Robert Zollitsch: Ich komme nicht aus der Folkmusik und denke auch nicht, dass es Labels dieser Art braucht. Auch der Begriff Weltmusik ist anmaßend, ich mache doch nicht Musik aus der ganzen Welt. Ich habe zum Beispiel in China studiert und arbeite mit Musikern aus der Mongolei. Ich habe Elemente aus anderen Kulturen in mein Musiker-Sein, meine musikalische Identität integriert. Aber Bayerisch zu spielen gehört auch zu mir.
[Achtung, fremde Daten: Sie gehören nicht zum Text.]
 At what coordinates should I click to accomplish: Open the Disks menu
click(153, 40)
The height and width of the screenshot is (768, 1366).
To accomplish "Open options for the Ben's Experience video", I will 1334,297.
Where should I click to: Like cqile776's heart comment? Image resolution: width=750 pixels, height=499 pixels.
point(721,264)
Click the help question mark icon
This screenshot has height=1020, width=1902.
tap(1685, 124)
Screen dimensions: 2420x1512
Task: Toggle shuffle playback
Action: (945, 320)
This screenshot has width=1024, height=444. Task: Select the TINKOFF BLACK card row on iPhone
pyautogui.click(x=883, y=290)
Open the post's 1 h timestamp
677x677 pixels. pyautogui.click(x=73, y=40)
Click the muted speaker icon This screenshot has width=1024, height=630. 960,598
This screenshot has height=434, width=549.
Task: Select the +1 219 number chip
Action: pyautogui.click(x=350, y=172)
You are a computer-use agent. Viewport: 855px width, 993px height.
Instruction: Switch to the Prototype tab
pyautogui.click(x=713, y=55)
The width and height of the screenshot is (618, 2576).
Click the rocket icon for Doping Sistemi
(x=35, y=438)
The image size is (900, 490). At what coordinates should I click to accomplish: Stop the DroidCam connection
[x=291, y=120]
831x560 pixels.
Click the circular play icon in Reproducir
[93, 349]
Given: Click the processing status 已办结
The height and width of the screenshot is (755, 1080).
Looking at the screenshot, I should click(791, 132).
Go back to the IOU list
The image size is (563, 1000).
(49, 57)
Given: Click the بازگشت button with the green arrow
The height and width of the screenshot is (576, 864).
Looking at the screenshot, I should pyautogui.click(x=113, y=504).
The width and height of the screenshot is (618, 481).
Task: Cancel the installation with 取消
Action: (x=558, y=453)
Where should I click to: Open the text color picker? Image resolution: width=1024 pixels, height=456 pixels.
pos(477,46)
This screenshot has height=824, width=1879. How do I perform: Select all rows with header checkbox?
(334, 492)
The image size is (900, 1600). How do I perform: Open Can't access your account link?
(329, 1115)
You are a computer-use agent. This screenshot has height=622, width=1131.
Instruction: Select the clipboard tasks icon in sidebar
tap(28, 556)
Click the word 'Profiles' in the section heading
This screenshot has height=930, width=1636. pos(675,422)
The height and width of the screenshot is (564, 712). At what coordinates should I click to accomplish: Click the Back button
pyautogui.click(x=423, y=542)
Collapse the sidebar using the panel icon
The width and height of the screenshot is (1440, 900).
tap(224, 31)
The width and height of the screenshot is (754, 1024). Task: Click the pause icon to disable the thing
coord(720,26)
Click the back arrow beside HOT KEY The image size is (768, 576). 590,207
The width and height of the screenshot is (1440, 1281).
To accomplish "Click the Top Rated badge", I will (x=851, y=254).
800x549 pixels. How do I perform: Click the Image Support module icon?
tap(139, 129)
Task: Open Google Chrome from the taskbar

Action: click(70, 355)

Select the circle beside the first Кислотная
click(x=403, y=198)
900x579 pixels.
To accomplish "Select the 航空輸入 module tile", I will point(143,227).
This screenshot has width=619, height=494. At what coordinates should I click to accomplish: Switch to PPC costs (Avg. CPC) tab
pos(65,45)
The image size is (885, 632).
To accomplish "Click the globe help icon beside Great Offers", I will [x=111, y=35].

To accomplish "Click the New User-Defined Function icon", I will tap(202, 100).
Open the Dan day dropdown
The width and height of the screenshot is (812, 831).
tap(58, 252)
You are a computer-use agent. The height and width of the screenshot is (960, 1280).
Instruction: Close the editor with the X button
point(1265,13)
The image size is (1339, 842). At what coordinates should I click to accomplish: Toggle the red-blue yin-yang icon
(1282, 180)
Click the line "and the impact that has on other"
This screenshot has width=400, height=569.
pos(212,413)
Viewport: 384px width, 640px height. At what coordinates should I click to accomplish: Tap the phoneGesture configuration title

Entscheidend ist doch mein Verantwortungsbewusstsein als Mensch. Das sollte das Maß dafür sein, wie man Musik macht und wie man die Musik anderer Kulturen adaptiert. Bei mir geht es nicht um das Benutzen anderer Elemente als Effekt, sondern es ist Bestandteil meiner musikalischen Aussage, es macht musikalisch Sinn.

Robert Zollitsch ist ein Beispiel dafür, wie die Musik Ausdruck derer ist, die sie machen – ihres Lebens, ihrer Zeit. Zollitsch hat bayerische Zither studiert, und außerdem in Tibet und in der Mongolei den Obertongesang. Das ist die Voraussetzung, um kreativ zu werden. Wenn mehrere Kulturen zusammentreffen, muss man sie ganz genau kennen.

Wagenbreth: Herr Dieckmann, sie haben 1994 einen fulminanten Artikel über das Rudolstädter Festival in der „Zeit“ geschrieben, der nach dem Lob der Toleranz und des Nebeneinanders der verschiedenen Musiken mit der Feststellung endete: „Die Deutschen sind schön“. Hat die Zeit die Euphorie von damals eingeholt?

Es ist sehr schwierig, solche Themen und solche Musiken in der Presse, beispielsweise bei der „Zeit“, unterzubringen, denn das gilt als vormodern. Dort, wo Identitäten nur postmodern und gesplittet als legitim verstanden werden, assoziiert man Folkmusik immer noch mit „Herz und Schmerz“ und betrachtet sie als nicht urban, als provinziell. Mir ist klar, dass ich in postmoderne Bezüge verstrickt bin, aber mein Kern ist, hoffe ich, intakt. Und so ist auch das, was ich am liebsten höre. Ich will die Seele nicht zersägen.

Zukunftsperspektiven

Weitere Schlussbemerkungen: Wohin soll nun die Folkmusik Ihrer Meinung nach gehen?

Toleranz, Offenheit, völliges In-Eins-Sein mit dem, was man tut. Das kommt ja hier in Rudolstadt immer wieder zum Tragen. Ich bin da optimistisch trotz aller Befürchtungen, dass wegen der Globalisierung alles in einer Soße enden wird. Die Individualität der Musiker wird sich immer wieder durchsetzen.

Dem stimme ich komplett zu. Und ich hoffe, dass die vielfältigen Verbindungen sich weiterentwickeln, aber doch die regionale Vielfalt dabei bestehen bleibt. Der Unterschied zwischen volkstümlicher Musik und Folk-Musik besteht für mich darin, dass erstere den Alltag vergessen machen soll, während die Folk-Musik uns erinnern hilft, an unsere Geschichte und Vergangenheit, auf den Teppich auf dem wir eigentlich stehen.